Clean fuel shift

Diversa, the San Diego bioprospecting company, is acquiring a biofuels specialist — Celunol of Cambridge, Massachusetts — and shifting its corporate focus to clean energy. Diversa says that it will continue to try and develop drugs based on natural compounds, but will move its headquarters to Cambridge. It intends to retain an undetermined number of its 200 personnel in San Diego to do research and development. The $180 million acquisition of the privately held company is expected to be completed in June.

Drug drought

The US Food and Drug Administration (FDA) approved just 18 new drugs — ones whose active ingredient has not been marketed before — during 2006. The number of new approvals is the same as that for 2005, and the worst in recent history, apart from 2002, when only 17 new compounds were approved.
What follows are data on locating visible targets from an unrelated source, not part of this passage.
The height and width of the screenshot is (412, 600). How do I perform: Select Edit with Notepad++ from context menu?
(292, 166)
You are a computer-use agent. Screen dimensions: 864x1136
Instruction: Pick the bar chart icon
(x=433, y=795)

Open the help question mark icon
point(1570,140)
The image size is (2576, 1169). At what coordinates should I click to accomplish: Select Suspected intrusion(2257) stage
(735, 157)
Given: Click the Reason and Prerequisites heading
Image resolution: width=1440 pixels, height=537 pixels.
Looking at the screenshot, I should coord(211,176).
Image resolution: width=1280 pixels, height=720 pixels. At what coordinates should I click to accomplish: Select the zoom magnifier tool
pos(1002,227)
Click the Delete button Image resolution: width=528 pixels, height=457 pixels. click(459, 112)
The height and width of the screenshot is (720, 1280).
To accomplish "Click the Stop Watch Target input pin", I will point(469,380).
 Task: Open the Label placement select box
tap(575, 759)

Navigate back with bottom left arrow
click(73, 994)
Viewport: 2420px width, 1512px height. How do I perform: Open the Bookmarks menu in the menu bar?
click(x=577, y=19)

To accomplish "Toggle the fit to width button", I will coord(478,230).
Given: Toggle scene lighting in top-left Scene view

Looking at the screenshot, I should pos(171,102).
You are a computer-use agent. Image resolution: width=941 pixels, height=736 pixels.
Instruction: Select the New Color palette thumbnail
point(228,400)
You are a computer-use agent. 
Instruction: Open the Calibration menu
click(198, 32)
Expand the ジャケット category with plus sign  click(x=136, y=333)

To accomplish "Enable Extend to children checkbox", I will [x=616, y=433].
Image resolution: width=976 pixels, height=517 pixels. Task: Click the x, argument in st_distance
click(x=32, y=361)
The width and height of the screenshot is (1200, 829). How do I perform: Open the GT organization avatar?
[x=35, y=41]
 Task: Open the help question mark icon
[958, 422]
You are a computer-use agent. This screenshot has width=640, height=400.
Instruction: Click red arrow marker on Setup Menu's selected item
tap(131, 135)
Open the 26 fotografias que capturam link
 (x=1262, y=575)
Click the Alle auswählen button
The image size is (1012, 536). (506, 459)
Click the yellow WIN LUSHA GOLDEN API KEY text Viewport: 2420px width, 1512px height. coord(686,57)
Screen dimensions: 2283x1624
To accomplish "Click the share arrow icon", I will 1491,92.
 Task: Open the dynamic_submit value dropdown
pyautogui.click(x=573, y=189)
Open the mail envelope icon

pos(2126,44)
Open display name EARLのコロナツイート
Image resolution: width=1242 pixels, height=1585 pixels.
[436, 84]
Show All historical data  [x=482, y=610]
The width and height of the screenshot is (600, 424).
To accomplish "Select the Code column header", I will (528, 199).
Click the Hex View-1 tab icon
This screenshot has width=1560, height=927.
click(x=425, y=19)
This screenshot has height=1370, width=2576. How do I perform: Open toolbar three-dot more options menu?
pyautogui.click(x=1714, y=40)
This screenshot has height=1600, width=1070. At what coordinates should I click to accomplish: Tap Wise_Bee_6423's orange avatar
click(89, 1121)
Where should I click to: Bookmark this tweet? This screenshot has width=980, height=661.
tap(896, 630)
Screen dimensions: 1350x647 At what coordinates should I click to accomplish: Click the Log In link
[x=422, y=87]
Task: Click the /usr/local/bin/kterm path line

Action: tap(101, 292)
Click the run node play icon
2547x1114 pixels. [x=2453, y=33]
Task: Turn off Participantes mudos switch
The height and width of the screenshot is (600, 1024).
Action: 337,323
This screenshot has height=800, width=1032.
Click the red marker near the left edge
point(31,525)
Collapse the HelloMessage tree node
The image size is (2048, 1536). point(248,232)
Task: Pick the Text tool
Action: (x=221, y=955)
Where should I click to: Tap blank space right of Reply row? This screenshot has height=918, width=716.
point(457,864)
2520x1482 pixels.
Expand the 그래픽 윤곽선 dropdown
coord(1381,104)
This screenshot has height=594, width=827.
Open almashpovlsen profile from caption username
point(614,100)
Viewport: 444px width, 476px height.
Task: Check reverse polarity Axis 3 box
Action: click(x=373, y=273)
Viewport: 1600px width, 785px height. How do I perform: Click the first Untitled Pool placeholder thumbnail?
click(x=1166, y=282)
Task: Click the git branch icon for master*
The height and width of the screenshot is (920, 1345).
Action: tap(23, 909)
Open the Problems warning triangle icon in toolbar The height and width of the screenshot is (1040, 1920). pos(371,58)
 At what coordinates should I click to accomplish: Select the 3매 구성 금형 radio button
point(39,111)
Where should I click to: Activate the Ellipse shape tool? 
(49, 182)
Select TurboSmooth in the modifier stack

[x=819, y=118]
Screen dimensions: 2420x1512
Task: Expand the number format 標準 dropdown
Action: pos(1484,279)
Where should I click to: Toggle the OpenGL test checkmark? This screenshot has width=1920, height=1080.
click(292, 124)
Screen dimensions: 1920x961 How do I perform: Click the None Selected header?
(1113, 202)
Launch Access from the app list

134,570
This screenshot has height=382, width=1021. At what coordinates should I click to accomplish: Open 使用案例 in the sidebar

In 1996, 53 such drugs won approval. Since 19 prescription medications came off patent in 2006 and became available as generics, the industry had fewer patented products on the market at the end of the year than at the start. The numbers were compiled by RPM Report, a monthly drug regulation and policy newsletter.

Alternative climate

The United States has extended its lead as the most favourable location for 'clean' energy businesses to make money, says an annual 'attractiveness survey' by Ernst & Young. The London accountancy firm says that President Bush's support for biofuels and a raft of subsidies and other measures aimed at cutting oil imports, together with the sheer size of the market, makes the United States the most promising location for such companies. India and Spain came second-equal in the rankings.